Anyway, Mike quite clearly stated he was implementing this code so that it would make the
implementors (aka other developers) life easier - I would infer he *is* writing an API
(albeit for internal use).
anonymous wrote : anonymous wrote :
| | A final method can't be subclassed so cglib doesn't add a method proxy for
them
| |
|
| Yes, but you annotated referenceSession. You did not show getters and setters for that
property but I assume they are not final.
|
No. Mike is making the point that cglib subclasses the component, and through this allows
Seam to biject.
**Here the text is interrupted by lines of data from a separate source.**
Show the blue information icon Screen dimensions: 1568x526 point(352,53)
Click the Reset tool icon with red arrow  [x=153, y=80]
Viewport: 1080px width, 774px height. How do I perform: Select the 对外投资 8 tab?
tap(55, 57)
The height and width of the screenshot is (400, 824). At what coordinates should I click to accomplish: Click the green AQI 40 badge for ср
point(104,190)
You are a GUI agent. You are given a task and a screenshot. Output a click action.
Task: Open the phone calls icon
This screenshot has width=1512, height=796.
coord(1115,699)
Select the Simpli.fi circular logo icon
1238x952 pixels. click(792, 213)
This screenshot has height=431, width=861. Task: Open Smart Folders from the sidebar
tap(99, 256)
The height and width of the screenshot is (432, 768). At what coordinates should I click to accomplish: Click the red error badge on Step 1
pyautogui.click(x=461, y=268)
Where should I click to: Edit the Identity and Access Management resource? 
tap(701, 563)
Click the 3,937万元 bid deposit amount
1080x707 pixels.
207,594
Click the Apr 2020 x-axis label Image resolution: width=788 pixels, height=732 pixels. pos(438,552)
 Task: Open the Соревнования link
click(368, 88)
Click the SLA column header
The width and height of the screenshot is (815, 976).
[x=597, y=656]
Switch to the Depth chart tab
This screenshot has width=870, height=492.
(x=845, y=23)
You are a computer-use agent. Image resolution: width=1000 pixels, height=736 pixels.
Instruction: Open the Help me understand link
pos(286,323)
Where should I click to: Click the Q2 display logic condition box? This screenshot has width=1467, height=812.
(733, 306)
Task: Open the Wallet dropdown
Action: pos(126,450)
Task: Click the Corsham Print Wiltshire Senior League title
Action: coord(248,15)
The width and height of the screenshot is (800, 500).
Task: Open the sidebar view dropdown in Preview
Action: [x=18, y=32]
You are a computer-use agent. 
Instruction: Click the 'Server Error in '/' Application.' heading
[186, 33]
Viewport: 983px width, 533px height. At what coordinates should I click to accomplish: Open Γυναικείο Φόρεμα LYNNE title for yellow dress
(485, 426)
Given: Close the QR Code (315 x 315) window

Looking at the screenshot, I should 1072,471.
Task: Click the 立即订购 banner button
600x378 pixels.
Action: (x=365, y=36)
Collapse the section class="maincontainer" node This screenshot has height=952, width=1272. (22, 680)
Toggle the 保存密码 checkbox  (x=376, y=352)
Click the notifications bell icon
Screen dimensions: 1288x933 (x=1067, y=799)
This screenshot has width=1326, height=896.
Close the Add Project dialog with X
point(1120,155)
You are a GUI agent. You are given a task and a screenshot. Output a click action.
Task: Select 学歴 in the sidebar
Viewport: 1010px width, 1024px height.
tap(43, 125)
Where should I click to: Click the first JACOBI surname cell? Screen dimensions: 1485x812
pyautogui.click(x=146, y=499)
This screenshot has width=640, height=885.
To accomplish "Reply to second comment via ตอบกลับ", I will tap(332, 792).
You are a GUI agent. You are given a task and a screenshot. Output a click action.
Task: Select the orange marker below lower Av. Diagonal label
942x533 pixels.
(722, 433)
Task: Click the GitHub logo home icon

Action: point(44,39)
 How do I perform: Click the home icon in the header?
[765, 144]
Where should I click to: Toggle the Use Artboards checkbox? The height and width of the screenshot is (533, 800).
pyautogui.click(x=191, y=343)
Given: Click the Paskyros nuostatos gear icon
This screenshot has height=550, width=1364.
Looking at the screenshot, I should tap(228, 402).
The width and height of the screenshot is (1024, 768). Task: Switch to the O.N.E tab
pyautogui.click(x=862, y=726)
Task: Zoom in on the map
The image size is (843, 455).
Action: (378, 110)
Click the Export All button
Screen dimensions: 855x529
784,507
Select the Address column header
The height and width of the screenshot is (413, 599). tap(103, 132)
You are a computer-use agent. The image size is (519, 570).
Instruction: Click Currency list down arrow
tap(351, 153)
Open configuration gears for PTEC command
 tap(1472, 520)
If a method is final then it can't be altered (hmm, not sure if this
is true when using reflection or not) and so bijection cannot occur. (Please note that
I'm not saying this is what happens at all, just interpreting what Mike said ;) - I
have no real idea about how this side of things works).
anonymous wrote :
| And I still don't get what you are trying to do. From what object are you calling
your protected method?
I really doubt he is trying to call a protected method from somewhere BUT is trying to
call a public method (e.g. from JSF) which in turn calls a protected method.